Doesn't that strike you as weird? I know people have trouble putting threats that are not fully visible in perspective, but there is enough information out there for everyone to be able to establish an accurate-enough picture of what is happening. The entire Internet has turned into a domain of War, and we will live with Firefox for the years (or worse, decade) to come.

[Manishearth]

> Note that I did say "Sandboxing ala-Chrome". The link you used demonstrates sandboxing for _plugins only_ which is practically useless, most of the Firefox 0day I've seen goes after Spidermonkey.

No, the link mentions "Content" all over the place, which is websites (and IIRC SM runs in the same process). It seems to be a work in progress, but that was all I was going for.

> And 0day being used by various parties is exactly what I'm talking about here. Most of it will not get patched anytime soon and I dare say is orders of magnitude "bigger" than the exploitable bugs that are reported and patched. Yet you don't seem break a sweat about it, in fact you seem comfortable dismissing it under "malicious parties".

No, I focused on patched exploits because IMO they can cause more harm (especially to users who don't get the patch in time) over zero days. Zero days can still cause harm, but because they're hoarded it's often less harm -- they can mostly be used in targeted attacks, since in broader attacks it's less likely for them to work under the radar (and stay unpatched). I could be wrong here, sure (and whether targeted attacks are less harmful than broad ones is debatable too, since targeted attacks generally do much more). But I'm under the impression that 0 days in SM (or indeed any software) are not as common as you seem to believe (of course, data on this will be incomplete). Hence I focused on patched exploits (not knowing that you were talking about 0 days in particular).

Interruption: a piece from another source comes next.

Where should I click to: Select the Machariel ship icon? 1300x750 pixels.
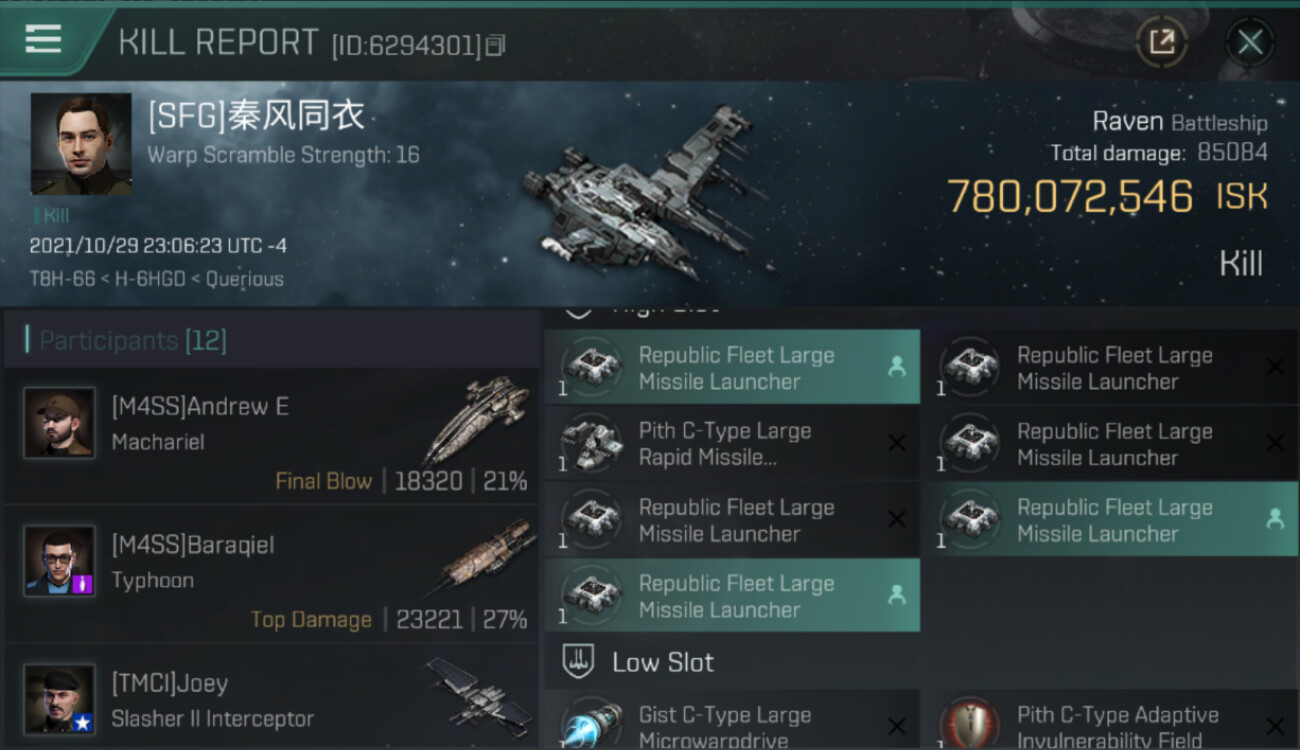coord(477,419)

I was not breaking a sweat about either type of vulnerability because content sandboxing is something being worked on. These vulnerabilities are still bad with sandboxing, but it no longer is something that is hard to incrementally improve on.

[armitron]

> No, the link mentions "Content" all over the place, which is websites (and IIRC SM runs in the same process). It seems to be a work in progress, but that was all I was going for.

You are right, I've updated my post.